Horn Shark Heterodontus francisci
The horn shark is a small, spotted shark species with large white spines on its dorsal fins. This bottom dweller can become so camouflaged within rocky reefs and surf grass beds you can easily swim right over one without noticing. Known to be a sluggish fish, horn sharks have a very small home range, usually no larger than 10,000 sq ft. (1,000 m²).
Pacific Angel Shark Squatina californica
The Pacific angel shark has a flattened shape and enlarged pectoral and pelvic fins. An ambush predator, this shark is often seen with nothing but its eyes exposed above the sandy ocean floor. When exposed, divers can see its cryptic, spotted skin pattern. Pacific angel sharks tend to inhabit shallow, coastal regions near kelp forests and sandy flats.

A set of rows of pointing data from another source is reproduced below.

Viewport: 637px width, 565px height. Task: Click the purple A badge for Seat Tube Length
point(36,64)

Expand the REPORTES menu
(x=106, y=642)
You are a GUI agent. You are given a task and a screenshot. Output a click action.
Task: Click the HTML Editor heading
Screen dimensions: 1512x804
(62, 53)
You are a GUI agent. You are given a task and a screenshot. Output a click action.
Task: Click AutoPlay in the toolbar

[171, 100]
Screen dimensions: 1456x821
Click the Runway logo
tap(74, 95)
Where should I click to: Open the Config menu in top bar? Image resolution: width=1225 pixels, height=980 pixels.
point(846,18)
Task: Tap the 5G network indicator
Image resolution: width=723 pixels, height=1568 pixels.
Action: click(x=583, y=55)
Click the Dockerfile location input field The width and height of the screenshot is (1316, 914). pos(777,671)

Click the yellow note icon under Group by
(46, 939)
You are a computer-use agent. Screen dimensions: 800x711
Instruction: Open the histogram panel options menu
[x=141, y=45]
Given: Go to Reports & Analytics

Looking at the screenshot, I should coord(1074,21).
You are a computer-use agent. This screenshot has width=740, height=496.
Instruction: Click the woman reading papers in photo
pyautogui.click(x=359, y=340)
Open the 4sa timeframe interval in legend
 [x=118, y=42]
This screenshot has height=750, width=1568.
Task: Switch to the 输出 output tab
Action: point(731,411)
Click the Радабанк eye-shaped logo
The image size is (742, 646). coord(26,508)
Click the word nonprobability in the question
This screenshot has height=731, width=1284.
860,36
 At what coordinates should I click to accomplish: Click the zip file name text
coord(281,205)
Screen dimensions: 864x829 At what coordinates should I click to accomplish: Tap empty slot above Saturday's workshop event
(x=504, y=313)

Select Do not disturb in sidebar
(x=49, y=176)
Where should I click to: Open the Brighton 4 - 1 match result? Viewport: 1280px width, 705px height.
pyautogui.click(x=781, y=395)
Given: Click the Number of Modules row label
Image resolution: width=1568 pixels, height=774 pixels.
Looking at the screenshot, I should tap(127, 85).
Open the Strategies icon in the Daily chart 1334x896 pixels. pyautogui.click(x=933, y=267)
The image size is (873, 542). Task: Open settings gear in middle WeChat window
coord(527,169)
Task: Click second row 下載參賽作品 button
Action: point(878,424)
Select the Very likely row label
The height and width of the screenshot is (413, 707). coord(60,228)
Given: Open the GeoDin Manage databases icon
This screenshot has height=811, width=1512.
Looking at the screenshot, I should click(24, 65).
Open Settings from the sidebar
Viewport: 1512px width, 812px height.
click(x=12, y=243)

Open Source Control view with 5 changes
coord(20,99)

Great white shark Carcharodon carcharias
The great white shark is the ocean’s top apex predator and can reach over 20 feet (6m) in length and weigh over 2.5 tons. White sharks are migratory and cover large distances in the open ocean. Juveniles occasionally venture inshore, following food sources. Divers rarely encounter them, but they are most often seen at offshore seamounts and exposed dive sites along the California coast.
Leopard shark Triakis semifasciata
The leopard shark is a mid-sized coastal shark species with large, dark saddles and blotches covering its body. They aggregate in late summer, preferring sandy bays and estuaries in Southern California. It may be easier to observe this species while snorkeling, due to the extreme proximity to shore and shallow depths they inhabit.
Not pictured, but in the area:
Shortfin Mako Shark Isurus oxyrinchus
Makos are large, predatory sharks that inhabit the open ocean. Divers usually encounter them in high-energy, openw-ater interactions conducted offshore. These sharks’ speed and agility allows them to cover great distances in search of prey or mates — they can hit speed bursts over 45 miles per hour (72 km/h).
Blue Shark Prionace glauca
The blue shark is a sleek, torpedo-shaped shark living in the open ocean. One of the most photogenic of Southern California sharks, the dorsal side of the blue shark shines an exquisite shade of indigo blue. A highly migratory species, blue sharks will travel across ocean basins several times in their lifetime.
Swell Shark Cephaloscyllium ventriosum
A small, bottom-dwelling shark, the swell shark only reaches 3 feet (0.9 m) in length. White spots and blotches cover the swell shark’s yellow-brown body, helping it blend into its rocky reef habitat. When threatened or preyed upon, this shark will contort its body into a U-shape and swallow large quantities of seawater, making it difficult to bite.
Gray smooth-hound shark Mustelus californicus
Smooth-hound sharks are small, slender animals with large oval eyes and a brownish-gray topside, fading to a light underbelly. You can sometimes find them in shallow, coastal waters schooling with leopard sharks. Smooth-hound sharks prey upon crustaceans and occasionally cephalopods and bony fishes, which means divers usually spot them close to the seafloor.
Common thresher shark Alopias vulpinus
This large open-ocean shark has a streamlined body, short, pointed snout and is metallic purple and brown in color. Threshers have an impressive tail — for which they’re named — measuring half of the body length. Sharks use it like a whip to deliver incapacitating blows to their prey. Due to its widely migratory behavior and cautious nature, divers rarely see this species in the wild.